Russia's Prime Minister Putin speaks to First Deputy Prime Minister Shuvalov during a meeting with government leaders from Eurasian Economic Community countries in St.Petersburg
Putin envisions the Eurasian Union being formed by 2015 Reuters

Russian Prime Minister Vladimir Putin said the proposed “Eurasian Union” – an economic bloc comprising former Soviet republics – may become a reality by 2015, according to Russian media.

Only in around 2015 may we approach the realization of the idea of creation of [the] Eurasian Union if we work as energetically as we have been, Putin wrote in an article.

This is the matter of the future.

Putin has suggested that the union be founded upon the existing “Customs Union,” a trade group that is currently led by Russia and also includes Belarus and Kazakhstan.

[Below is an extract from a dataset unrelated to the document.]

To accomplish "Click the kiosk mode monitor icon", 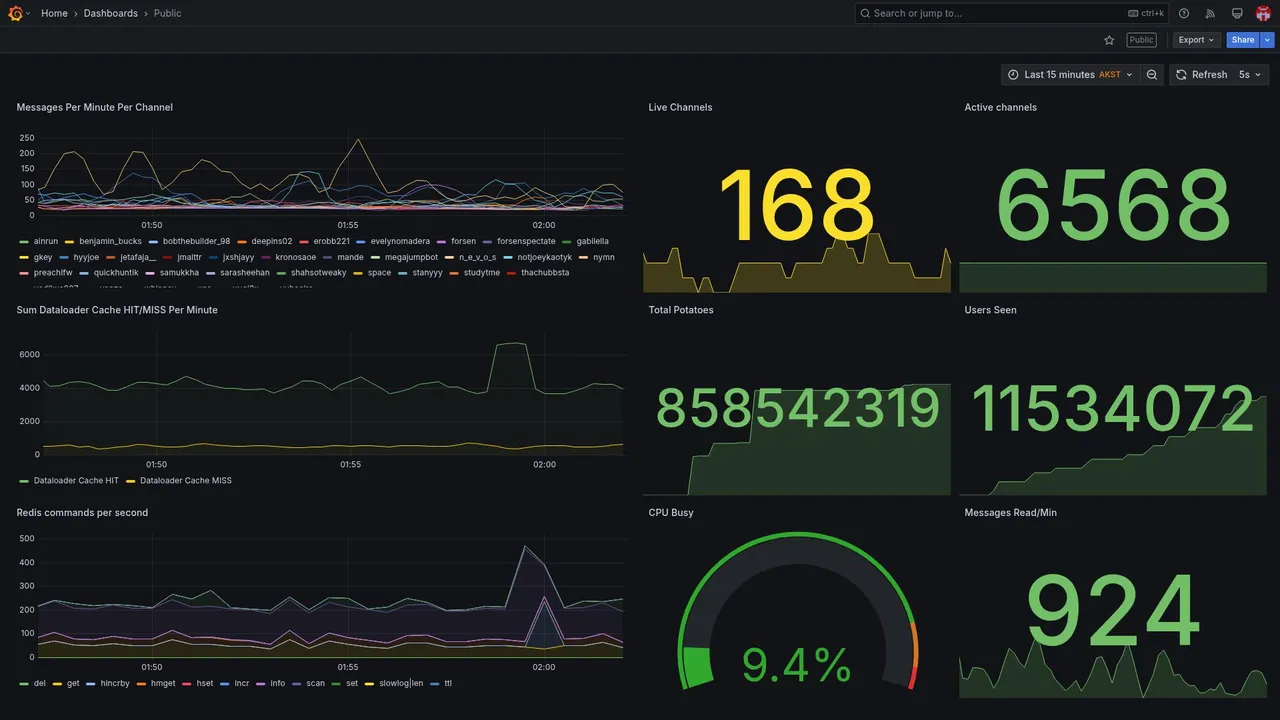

Such a union, Putin indicated, would be designed to help member states in coordinating currency and economic policies.

He added that the union would not be tantamount to the recreation of the U.S.S.R., but rather of developing closer economic ties between Europe and the Asia-Pacific region.

The “Eurasian Union” will become “one of the poles of the modern world, serving as an efficient bridge between Europe and the dynamic Asia-Pacific region,” Putin wrote in an article published earlier this month.

There is no talk about rebuilding the USSR in one way or another.”

It would be naive to try to restore or copy something that belongs to the past, but a close integration based on new values and economic and political foundation is a demand of the present time.

According to reports, the heads of state of Belarus and Kazakh conferred on a declaration supporting the creation of the union, with Putin expecting to sign the declaration in December.

In connection with the proposed union, Russian signed a trade agreement with seven other former Soviet states -- Ukraine, Belarus, Kazakhstan, Armenia, Kyrgyzstan, Moldova and Tajikistan -- to promote economic integration of the region.

Russian Prime Minister Vladimir Putin said the deal would make the economies of the member-states' economies “more competitive” by eliminating export and import duties on “a whole range of goods.”

he Prime Minister of Armenia Tigran Sarkisian reportedly supports formation of the Union.

“[The union] is promising and modern,” he told university, according to the Armenian government’s press office.

However, it is not clear f Armenia is ready the union or not – neither President Serzh Sarkisian nor the Armenian Foreign Ministry have yet commented on the subject yet.